Seen through the urgent lens of climate change, SAF is critical for lowering aviation GHG emissions in as little as a few years.

What do the Wright brothers have to teach us?

Grease the Pistons. Tighten the Sprocket Chains.

The Wright brothers remind us of the value of persistence and trust in the scientific method.

“I confess that in 1901, I said to my brother Orville that man would not fly for fifty years,” Wilbur Wright famously said when accepting a Gold Medal from the Aero Club of France in Paris.

His work was hard. Building and flying the first airplane was an immense undertaking.

But Wilbur and his brother doubled down on their work. They refined the arc of their aircraft’s wings, lubricated the pistons in its small gasoline engine, and tightened the sprocket chains pulling its propellers.

In 1903, two years after he expressed his doubt, Wilbur watched his brother Orville fly and land the first airplane.
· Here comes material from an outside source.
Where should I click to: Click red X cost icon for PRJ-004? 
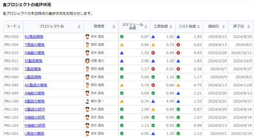pyautogui.click(x=178, y=45)
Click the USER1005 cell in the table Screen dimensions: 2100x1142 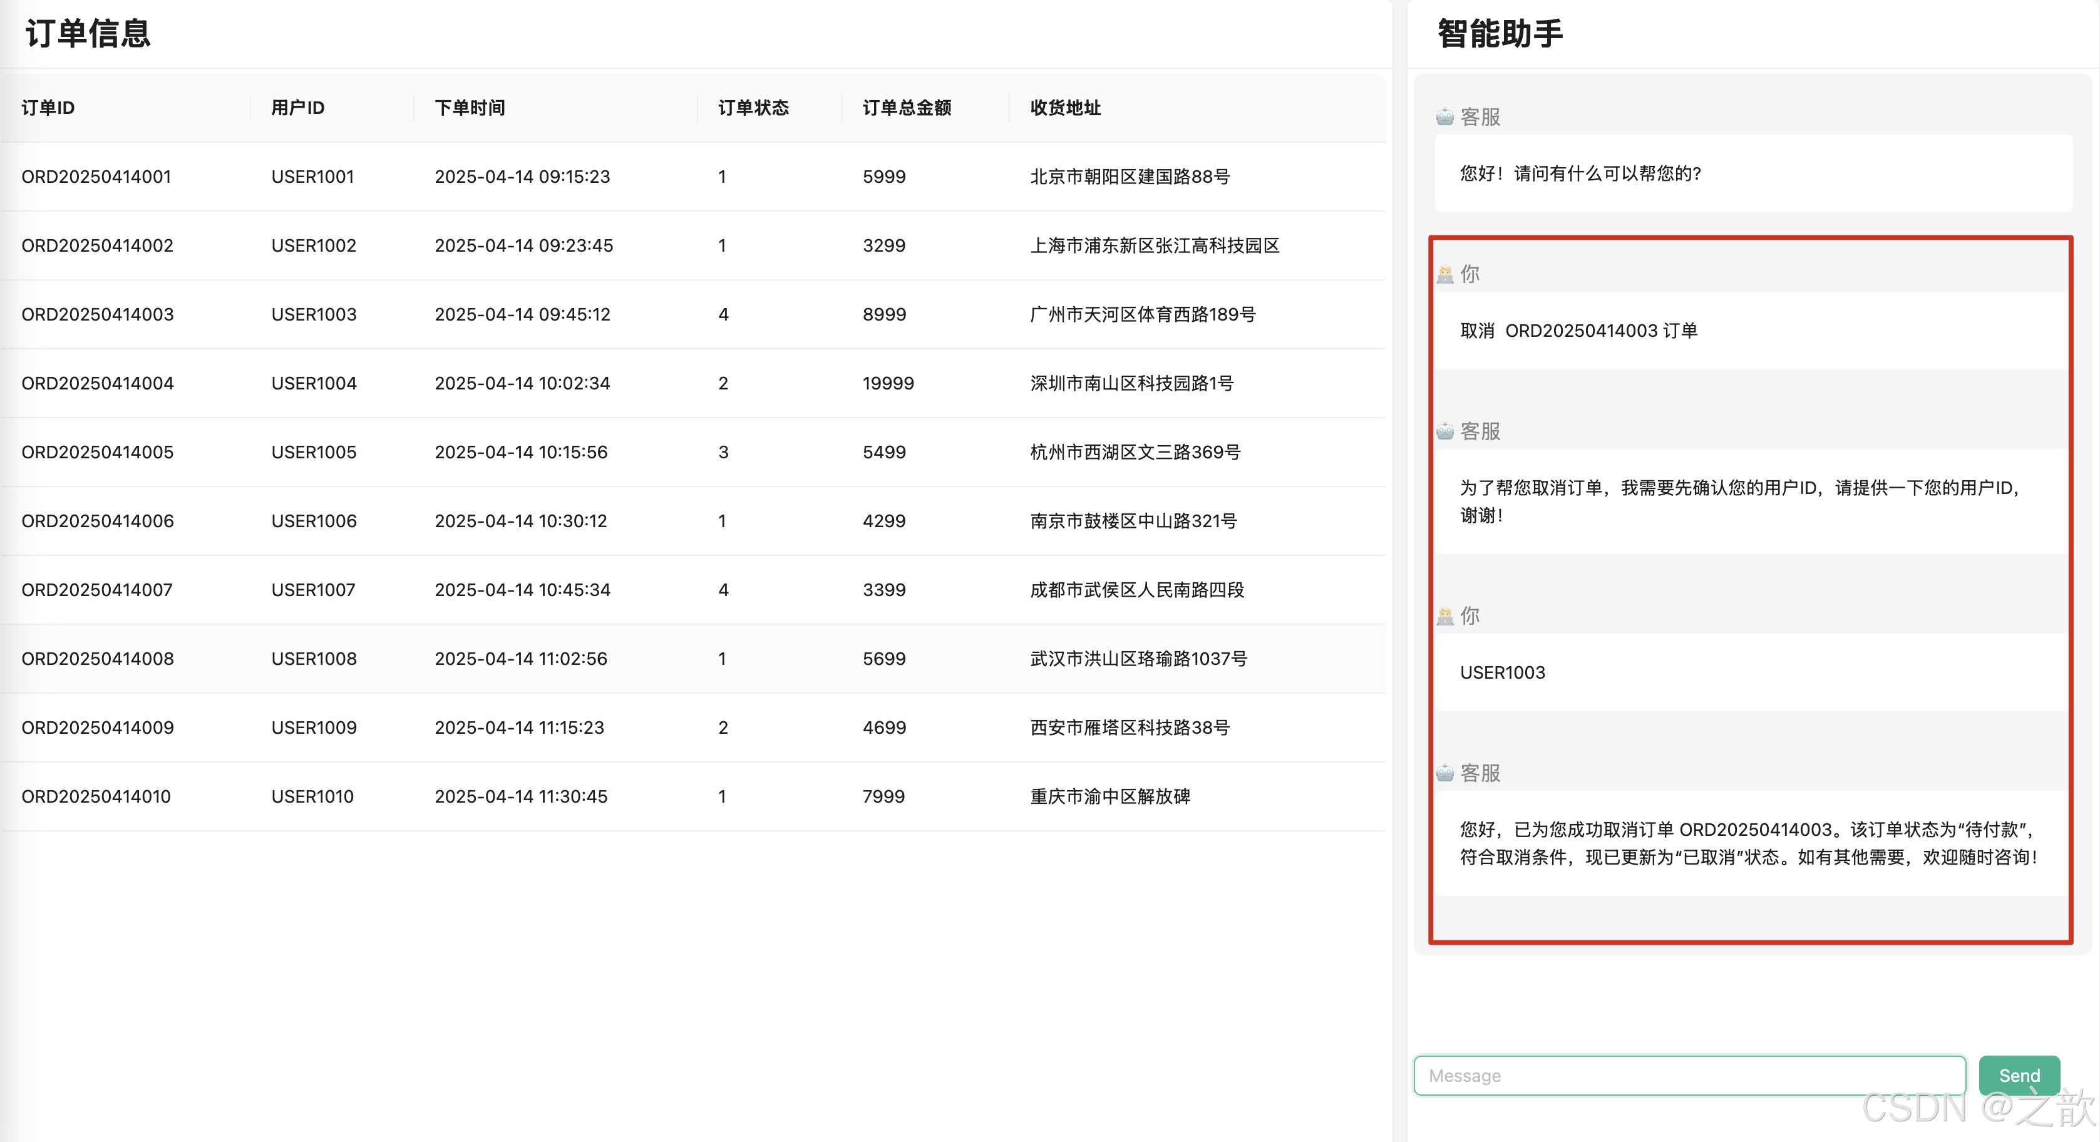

Can you imagine his satisfaction?

Here in the 21st century, NREL has the facilities, capabilities, and expertise to harness the power of the scientific method like never before.

We pool resources and expertise through partnerships with other national labs, companies, and universities. We use supercomputers to analyze refinery components and SAF processes in a matter of seconds. Our databases put terabytes of information at the fingertips of NREL’s analysts, who work to understand the most economical and sustainable pathways for making SAF. We bring more minds to the problem.

Developing the next generation of renewable jet fuels won’t be easy. Innovation never is.

But like the Wright brothers’ dream of flight, our mission to decarbonize aviation is powered by more than a vision of avoiding the worst effects of climate change. Fueled by NREL’s capabilities and expertise, we stand to revolutionize flight with low-carbon, high-performance SAF.

Don’t believe it’s possible? Take a look back at Kitty Hawk.